Daily Management Review

EU Pressure Reportedly Forces UK To Bow Down, Could Agree To Pay £50bn For Brexit Divorce


UK has agreed to bow down of EU pressure in regards to more payment for Brexit as it is keen to bring France and Germany to start the negotiations on trade, UK could end up paying £50bn to Brussels.
Even though the British are hopeful that the final net bill would be significantly lower, it has, for now, agreed to make a payment of £89bn for leaving the bloc which is a gross financial settlement. This has been possible due to prolonged behind-the-scenes negotiations.
The payments are in lieu of 44 years of accrued bills related to EU’s pending bills. Loans, pension and other liabilities that the UK owes, a senior EU official reportedly told the media. The UK has reportedly agreed to pay up, the official reportedly said.

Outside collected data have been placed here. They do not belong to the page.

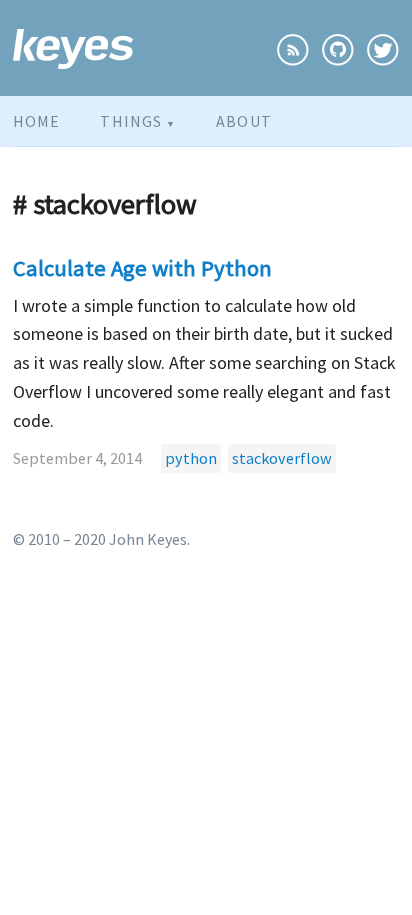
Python (140, 162)
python (191, 458)
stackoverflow (282, 458)
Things (138, 121)
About (244, 121)
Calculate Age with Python (142, 268)
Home (36, 121)
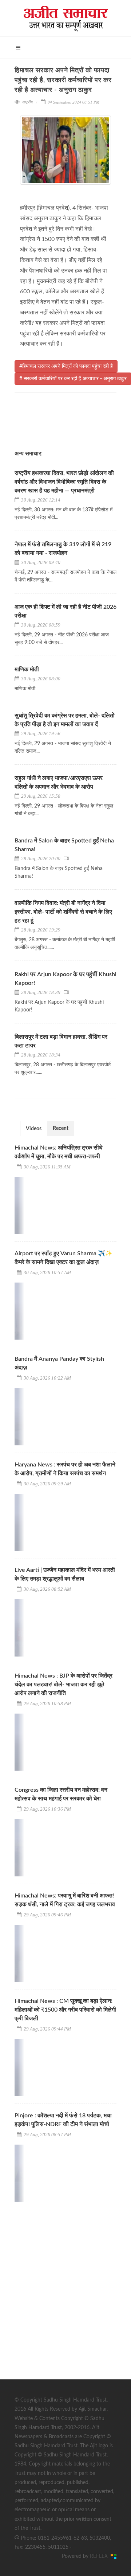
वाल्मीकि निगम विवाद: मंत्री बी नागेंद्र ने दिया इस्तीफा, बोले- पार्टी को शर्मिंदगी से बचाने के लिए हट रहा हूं (63, 911)
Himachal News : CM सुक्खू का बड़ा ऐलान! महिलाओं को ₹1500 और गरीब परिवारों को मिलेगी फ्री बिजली (65, 2009)
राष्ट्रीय (27, 102)
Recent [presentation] (60, 1128)
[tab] (33, 1128)
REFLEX (100, 2556)
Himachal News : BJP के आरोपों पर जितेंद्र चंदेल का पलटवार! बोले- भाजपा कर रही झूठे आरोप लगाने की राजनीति (63, 1684)
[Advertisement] (65, 2274)
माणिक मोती (27, 669)
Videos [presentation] (33, 1128)
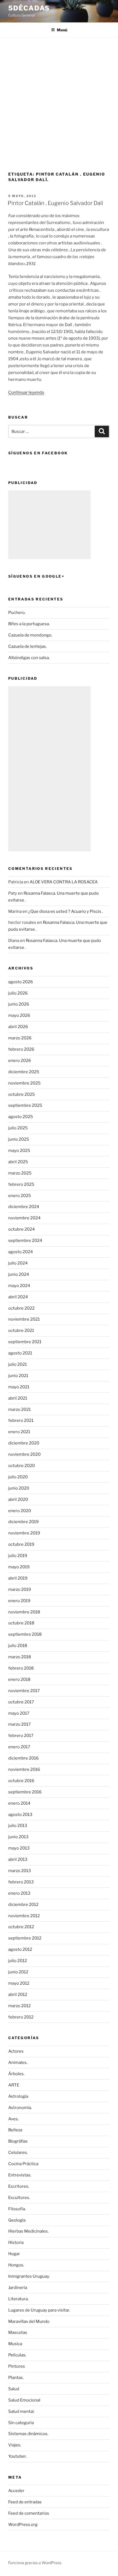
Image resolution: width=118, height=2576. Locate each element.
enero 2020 (19, 1510)
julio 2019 (17, 1555)
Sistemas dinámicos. (28, 2433)
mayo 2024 (19, 1285)
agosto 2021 (20, 1353)
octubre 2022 (21, 1308)
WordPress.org (23, 2524)
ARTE (13, 2085)
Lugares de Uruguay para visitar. (39, 2310)
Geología (17, 2220)
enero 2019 (19, 1600)
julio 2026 (18, 993)
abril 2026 (18, 1026)
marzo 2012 (19, 2005)
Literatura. (18, 2298)
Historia (16, 2242)
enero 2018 (19, 1679)
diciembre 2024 (23, 1206)
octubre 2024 (21, 1229)
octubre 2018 (21, 1623)
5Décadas (29, 8)
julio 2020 (18, 1476)
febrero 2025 (21, 1184)
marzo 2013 (19, 1870)
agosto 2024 (20, 1251)
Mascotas (17, 2332)
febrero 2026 (21, 1049)
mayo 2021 (18, 1386)
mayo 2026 (19, 1015)
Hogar (14, 2253)
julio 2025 (18, 1128)
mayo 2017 (18, 1713)
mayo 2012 (18, 1983)
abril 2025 (18, 1161)
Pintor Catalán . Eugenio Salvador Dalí (55, 203)
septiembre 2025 (25, 1105)
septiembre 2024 (25, 1240)
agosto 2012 (20, 1949)
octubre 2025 (21, 1094)
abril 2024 (18, 1296)
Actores (16, 2051)
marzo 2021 (19, 1409)
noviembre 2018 (24, 1612)
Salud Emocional (24, 2400)
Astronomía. (20, 2107)
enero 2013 (19, 1893)
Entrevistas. (19, 2175)
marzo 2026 (20, 1038)
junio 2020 (18, 1488)
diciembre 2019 (23, 1521)
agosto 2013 (20, 1814)
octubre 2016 (21, 1780)
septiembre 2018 (25, 1634)
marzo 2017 (19, 1724)
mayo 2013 (19, 1848)
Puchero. (17, 612)
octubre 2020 (21, 1465)
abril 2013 (17, 1859)
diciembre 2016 (23, 1758)
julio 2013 (17, 1825)
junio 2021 (18, 1375)
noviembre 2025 (24, 1083)
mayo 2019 (19, 1566)
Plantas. (16, 2377)
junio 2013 (18, 1836)
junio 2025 (18, 1139)
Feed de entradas (25, 2501)
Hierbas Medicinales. (28, 2231)
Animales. (17, 2062)
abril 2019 (17, 1578)
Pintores (16, 2366)
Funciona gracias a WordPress (34, 2562)
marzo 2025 (20, 1173)
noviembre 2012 (24, 1915)
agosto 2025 (20, 1116)
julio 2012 (17, 1960)
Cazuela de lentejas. (27, 646)
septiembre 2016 (25, 1792)
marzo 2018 (19, 1656)
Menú (62, 30)
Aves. (13, 2118)
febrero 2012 (20, 2017)
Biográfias (18, 2141)
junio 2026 (18, 1004)
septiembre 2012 (24, 1938)
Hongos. (16, 2265)
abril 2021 (17, 1398)
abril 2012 (17, 1994)
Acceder (16, 2490)
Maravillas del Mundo (28, 2321)
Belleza (15, 2129)
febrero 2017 (20, 1735)
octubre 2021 (21, 1330)
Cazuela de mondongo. (30, 635)
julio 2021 (17, 1364)
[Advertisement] (59, 99)
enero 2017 (19, 1746)
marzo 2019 (19, 1589)
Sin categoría (21, 2422)
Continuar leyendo (26, 392)
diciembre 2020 (23, 1443)
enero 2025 (19, 1195)
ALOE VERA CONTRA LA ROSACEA (64, 881)
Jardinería (17, 2287)
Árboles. (16, 2073)
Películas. (17, 2355)
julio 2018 (17, 1645)
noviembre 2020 (24, 1454)
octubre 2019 (21, 1544)
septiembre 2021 (24, 1341)
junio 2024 (18, 1274)
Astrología (18, 2096)
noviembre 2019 (24, 1533)
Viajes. (14, 2445)
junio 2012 (18, 1971)
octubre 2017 (21, 1702)
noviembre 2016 (24, 1769)
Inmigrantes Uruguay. (29, 2276)
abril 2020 (18, 1499)
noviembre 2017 (24, 1690)
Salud (13, 2388)
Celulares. (18, 2152)
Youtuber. (17, 2456)
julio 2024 (18, 1263)
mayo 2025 (19, 1150)
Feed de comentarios (28, 2513)
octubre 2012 (21, 1926)
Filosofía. (17, 2208)
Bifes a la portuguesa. (29, 623)
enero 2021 (19, 1431)
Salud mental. (21, 2411)
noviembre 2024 (24, 1217)
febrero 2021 (20, 1420)
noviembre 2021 (24, 1319)
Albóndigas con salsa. (29, 657)
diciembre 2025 (23, 1071)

“We have heard the UK wants to come along with the money,” the official said. “We have understood it covers the liabilities and what we consider the real commitments. But we have to see the fine print.”
While the British government would strive to bring down the bill and the EU leaders are not keen on discussing numbers yet, the bill for the UK would be between £53bn and £58bn (€60bn to €65bn).
Agreement to enhance the amount that the UK would have to pay the EU was reached after Theresa May reportedly made key cabinet ministers fall in line.
December 4 will see the most important Brexit meetings till date between the UK and the EU when May will meet the European commission president, Jean-Claude Juncker. The three Brexit issues that would be on the table would be the divorce bill, the Irish border issue and the protection of the rights of EU citizens. Recommendations on achievement of sufficient progress could be issued by the EU’s chief negotiator, Michel Barnier, on t eh same day of the meeting, if he believes that the meeting’s outcome is favorable to both sides for carrying forward the negotiations.
While the ultimate decision would be arrived at by the EU leaders during the meeting of the European council on 14 and 15 December, the recommendations by Barnier for moving ahead with the negotiations would be very important.
“I think we can reach sufficient progress, but again we haven’t seen anything on paper yet, so I am always extremely cautious,” said the EU official.
Now since there are signals that the money issue is settled, the Irish border issue becomes the most touchy one in the Brexit negotiations. Whether a call to refuse sufficient progress on Barnier would be made by the Irish government to hold up the talks is yet to become clear. “There are lots of different signals coming about the possibility of an Irish veto,” one EU diplomat reportedly said. “As things stand now, I’d say we have 50/50 chance of that happening.”
One senior diplomat reportedly told the media: “The divorce bill should be fine now. That was the big issue. And then it wasn’t. The border is the big worry. And I don’t know how they can square that circle. That is the big one now and it is up to the Irish to decide.”